В начале Кривоколенного Ольга Николаевна остановилась возле скромного здания в три, вернее, в два этажа с плоским, словно стертым от времени фасадом. На фасаде были видны чуть намеченные колонны — пилястры и две мемориальные доски — с профилем Веневитинова и Пушкина. Медведеву уже было известно, что Пушкин приезжал сюда к своему родственнику, блестящему молодому человеку, написавшему о себе пророческое: «Как знал он жизнь! как мало жил!»

Молча обошли они этот дом с какими-то уродливыми пристройками со стороны двора, недовольно оглядывая позднейшие «напластования времени» и низенькую будку входа.

— Теперь и не поймешь, — вздохнула Ольга Николаевна, — куда входил Пушкин, стуча тростью? Где раздавался его голос: «И пыль веков от хартий отряхнув…»? По мерке нашего времени, когда запаздывает духовное развитие, Веневитинов был, в сущности, еще мальчик.

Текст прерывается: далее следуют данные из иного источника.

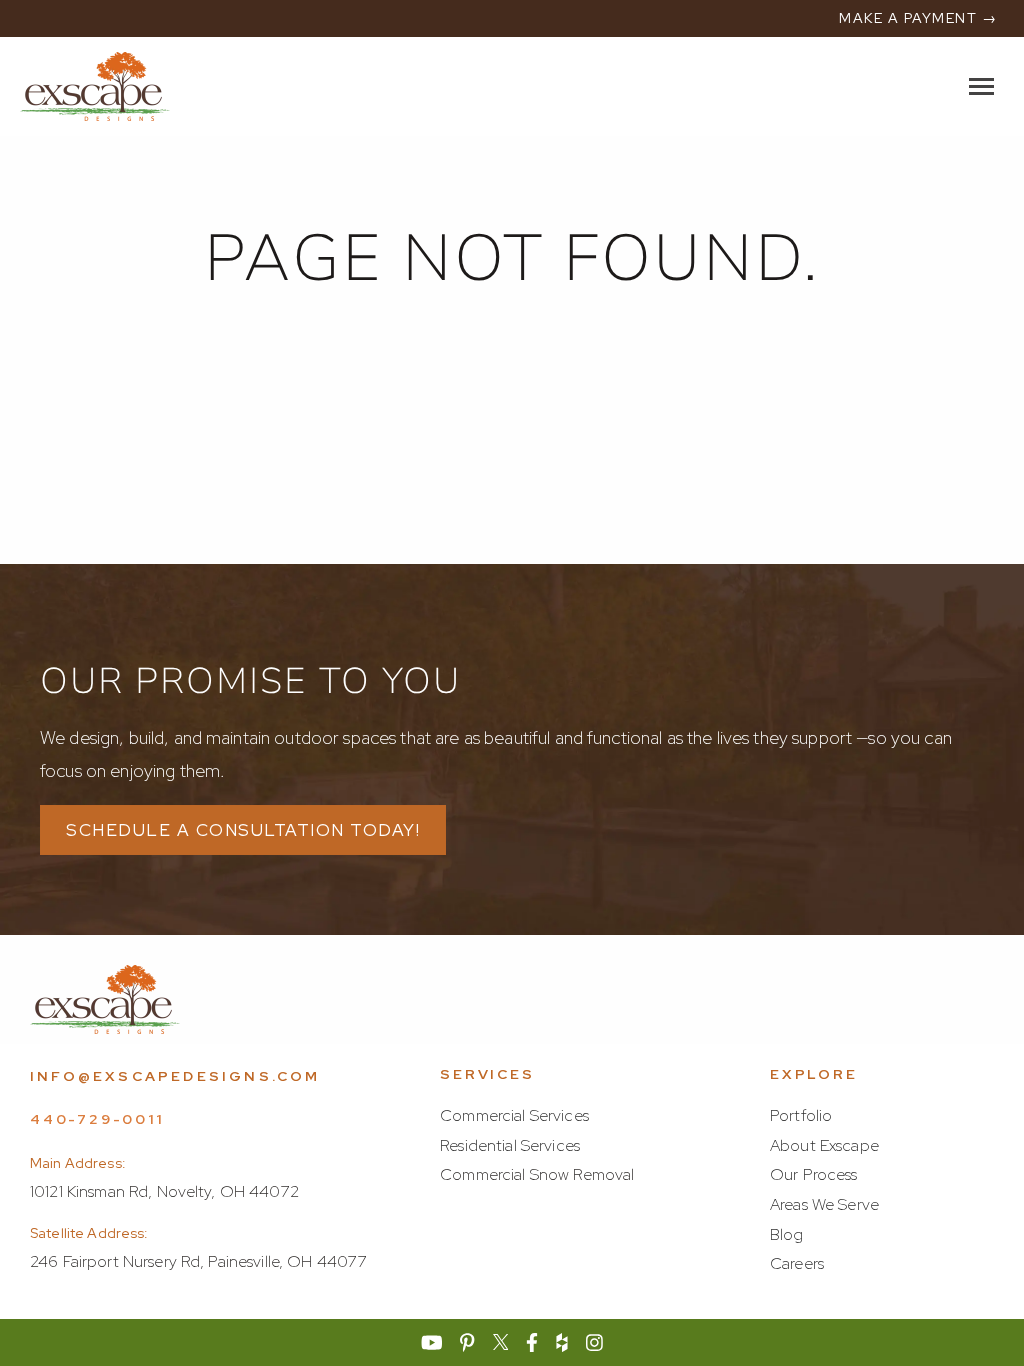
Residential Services (510, 1145)
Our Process (814, 1174)
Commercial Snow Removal (537, 1174)
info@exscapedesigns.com (175, 1076)
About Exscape (824, 1145)
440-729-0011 (97, 1119)
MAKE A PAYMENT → (918, 18)
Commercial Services (514, 1115)
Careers (797, 1263)
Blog (787, 1234)
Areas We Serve (824, 1204)
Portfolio (801, 1115)
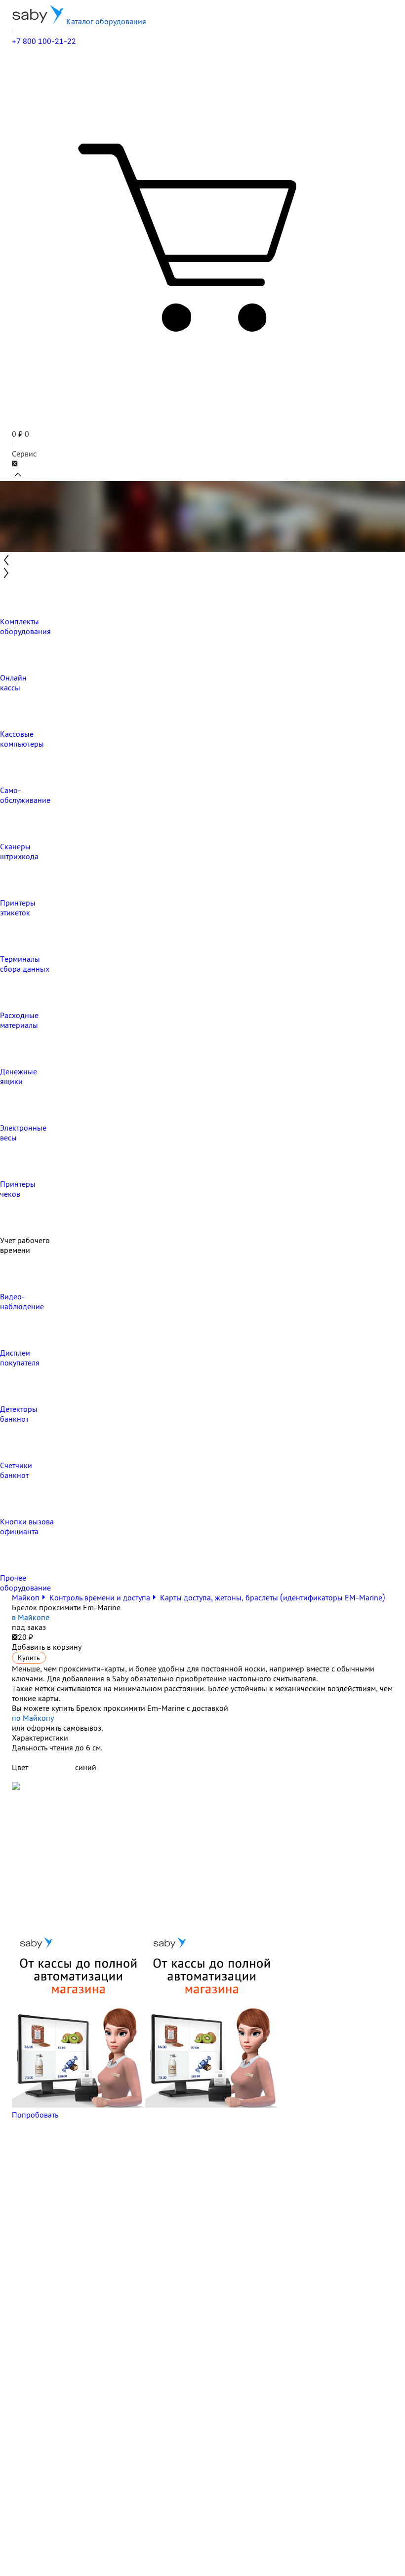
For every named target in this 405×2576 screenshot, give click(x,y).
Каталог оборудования (105, 21)
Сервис (24, 453)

Но для него это был год казни декабристов. Три месяца спустя после казни он позвал к себе других мальчиков слушать Пушкина, и в эти окна заглядывал такой же осенний вечер, только был не ноябрь — октябрь. Что было в голове Пушкина в это время? Представить только!.. В том же октябре талантливый мальчик уехал в Петербург, на чиновничью службу. На пальце он увез перстень княжны Зинаиды — дружеский подарок. Она была и любимой женщиной, и родственницей декабриста Волконского. Все сплелось! А через полгода мальчик умер. Быть может, от тоски по ней, как бы там ни писали биографы… Этот дом кажется мне грустным, даже трагическим. Но я им очень дорожу. Москва для меня многое бы потеряла без него. Я люблю вспоминать, сколько с ним связано великих, известных людей — то одного, то другого или другую… и представляю их в освещенном окне… Теперь и мы с вами, невеликие, с ним связаны.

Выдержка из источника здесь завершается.